▶ _WHAT NEEDS TO BE DONE_
Write out again, please, the records below from the first line to the line holding "Click the Ativo", inclusive, and nothing else.

▶ _DATA_
■ ■ ■

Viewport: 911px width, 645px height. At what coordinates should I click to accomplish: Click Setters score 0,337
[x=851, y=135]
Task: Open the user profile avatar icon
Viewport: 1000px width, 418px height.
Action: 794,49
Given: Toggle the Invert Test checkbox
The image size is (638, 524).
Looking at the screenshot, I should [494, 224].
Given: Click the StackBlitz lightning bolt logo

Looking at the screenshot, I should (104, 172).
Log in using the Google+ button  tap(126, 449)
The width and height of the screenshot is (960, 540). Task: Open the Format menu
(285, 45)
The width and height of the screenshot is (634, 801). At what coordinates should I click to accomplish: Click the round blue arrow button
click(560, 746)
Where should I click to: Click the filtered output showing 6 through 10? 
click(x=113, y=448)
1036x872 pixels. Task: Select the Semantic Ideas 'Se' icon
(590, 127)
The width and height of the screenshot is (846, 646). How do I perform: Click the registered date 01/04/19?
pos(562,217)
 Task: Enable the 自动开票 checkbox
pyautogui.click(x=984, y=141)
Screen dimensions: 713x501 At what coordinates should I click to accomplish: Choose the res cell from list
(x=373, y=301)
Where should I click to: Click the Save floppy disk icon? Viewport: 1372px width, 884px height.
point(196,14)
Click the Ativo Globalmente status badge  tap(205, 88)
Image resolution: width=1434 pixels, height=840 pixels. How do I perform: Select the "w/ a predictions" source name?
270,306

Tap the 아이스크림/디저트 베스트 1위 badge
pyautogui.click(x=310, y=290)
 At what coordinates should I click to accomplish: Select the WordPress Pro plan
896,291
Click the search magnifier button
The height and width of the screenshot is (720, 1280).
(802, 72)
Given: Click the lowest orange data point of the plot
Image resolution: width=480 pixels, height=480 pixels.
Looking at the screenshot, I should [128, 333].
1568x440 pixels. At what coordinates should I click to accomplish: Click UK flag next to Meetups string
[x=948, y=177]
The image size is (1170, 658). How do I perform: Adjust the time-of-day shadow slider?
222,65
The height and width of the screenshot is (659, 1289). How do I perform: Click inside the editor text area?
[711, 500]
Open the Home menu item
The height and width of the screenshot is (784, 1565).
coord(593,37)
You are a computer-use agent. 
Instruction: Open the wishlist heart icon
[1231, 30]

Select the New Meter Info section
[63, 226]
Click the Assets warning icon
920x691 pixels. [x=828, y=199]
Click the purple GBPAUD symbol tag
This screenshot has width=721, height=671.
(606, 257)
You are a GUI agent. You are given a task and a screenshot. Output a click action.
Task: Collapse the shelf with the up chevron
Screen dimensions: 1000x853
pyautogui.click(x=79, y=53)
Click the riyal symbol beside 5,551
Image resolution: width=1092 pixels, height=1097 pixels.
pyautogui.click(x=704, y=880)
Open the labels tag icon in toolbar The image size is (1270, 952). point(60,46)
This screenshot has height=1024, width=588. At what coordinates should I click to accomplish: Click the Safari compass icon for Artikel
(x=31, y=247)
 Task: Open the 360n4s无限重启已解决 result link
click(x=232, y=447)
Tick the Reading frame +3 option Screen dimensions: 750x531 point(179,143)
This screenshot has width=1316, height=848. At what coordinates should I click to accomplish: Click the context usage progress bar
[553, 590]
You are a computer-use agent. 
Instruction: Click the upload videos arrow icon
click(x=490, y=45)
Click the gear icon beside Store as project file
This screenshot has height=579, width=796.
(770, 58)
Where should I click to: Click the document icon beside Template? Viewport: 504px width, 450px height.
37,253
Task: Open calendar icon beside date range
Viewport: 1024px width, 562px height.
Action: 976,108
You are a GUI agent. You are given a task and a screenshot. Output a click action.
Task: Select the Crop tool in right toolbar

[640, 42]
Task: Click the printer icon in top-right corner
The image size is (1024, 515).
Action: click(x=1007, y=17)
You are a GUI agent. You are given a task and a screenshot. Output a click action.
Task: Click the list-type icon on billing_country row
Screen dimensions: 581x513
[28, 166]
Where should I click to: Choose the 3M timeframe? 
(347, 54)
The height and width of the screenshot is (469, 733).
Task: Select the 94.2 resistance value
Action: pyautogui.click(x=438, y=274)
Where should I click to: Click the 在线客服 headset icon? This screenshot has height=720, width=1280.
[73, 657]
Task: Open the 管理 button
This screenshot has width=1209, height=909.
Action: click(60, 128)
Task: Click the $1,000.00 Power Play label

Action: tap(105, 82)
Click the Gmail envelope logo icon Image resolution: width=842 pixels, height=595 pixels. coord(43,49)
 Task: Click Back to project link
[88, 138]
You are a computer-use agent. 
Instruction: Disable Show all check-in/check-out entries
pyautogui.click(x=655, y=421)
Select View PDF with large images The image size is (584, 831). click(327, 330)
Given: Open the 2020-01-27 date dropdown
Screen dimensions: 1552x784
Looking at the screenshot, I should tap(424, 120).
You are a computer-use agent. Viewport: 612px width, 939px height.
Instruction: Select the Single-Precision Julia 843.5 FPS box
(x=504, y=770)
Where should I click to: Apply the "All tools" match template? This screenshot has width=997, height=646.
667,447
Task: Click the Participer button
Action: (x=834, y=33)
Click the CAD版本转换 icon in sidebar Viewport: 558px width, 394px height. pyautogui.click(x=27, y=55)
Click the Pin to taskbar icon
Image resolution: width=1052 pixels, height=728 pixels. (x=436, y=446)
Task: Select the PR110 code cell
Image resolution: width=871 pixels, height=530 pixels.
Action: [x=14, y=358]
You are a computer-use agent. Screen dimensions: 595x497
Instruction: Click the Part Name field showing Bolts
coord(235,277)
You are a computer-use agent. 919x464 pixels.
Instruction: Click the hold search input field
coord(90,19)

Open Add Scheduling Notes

■ ■ ■

▶ _REPLY_
Viewport: 911px width, 645px height. At what coordinates should I click to accomplish: Click Setters score 0,337
[x=851, y=135]
Task: Open the user profile avatar icon
Viewport: 1000px width, 418px height.
Action: 794,49
Given: Toggle the Invert Test checkbox
The image size is (638, 524).
Looking at the screenshot, I should [494, 224].
Given: Click the StackBlitz lightning bolt logo

Looking at the screenshot, I should (104, 172).
Log in using the Google+ button  tap(126, 449)
The width and height of the screenshot is (960, 540). Task: Open the Format menu
(285, 45)
The width and height of the screenshot is (634, 801). At what coordinates should I click to accomplish: Click the round blue arrow button
click(560, 746)
Where should I click to: Click the filtered output showing 6 through 10? 
click(x=113, y=448)
1036x872 pixels. Task: Select the Semantic Ideas 'Se' icon
(590, 127)
The width and height of the screenshot is (846, 646). How do I perform: Click the registered date 01/04/19?
pos(562,217)
 Task: Enable the 自动开票 checkbox
pyautogui.click(x=984, y=141)
Screen dimensions: 713x501 At what coordinates should I click to accomplish: Choose the res cell from list
(x=373, y=301)
Where should I click to: Click the Save floppy disk icon? Viewport: 1372px width, 884px height.
point(196,14)
Click the Ativo Globalmente status badge  tap(205, 88)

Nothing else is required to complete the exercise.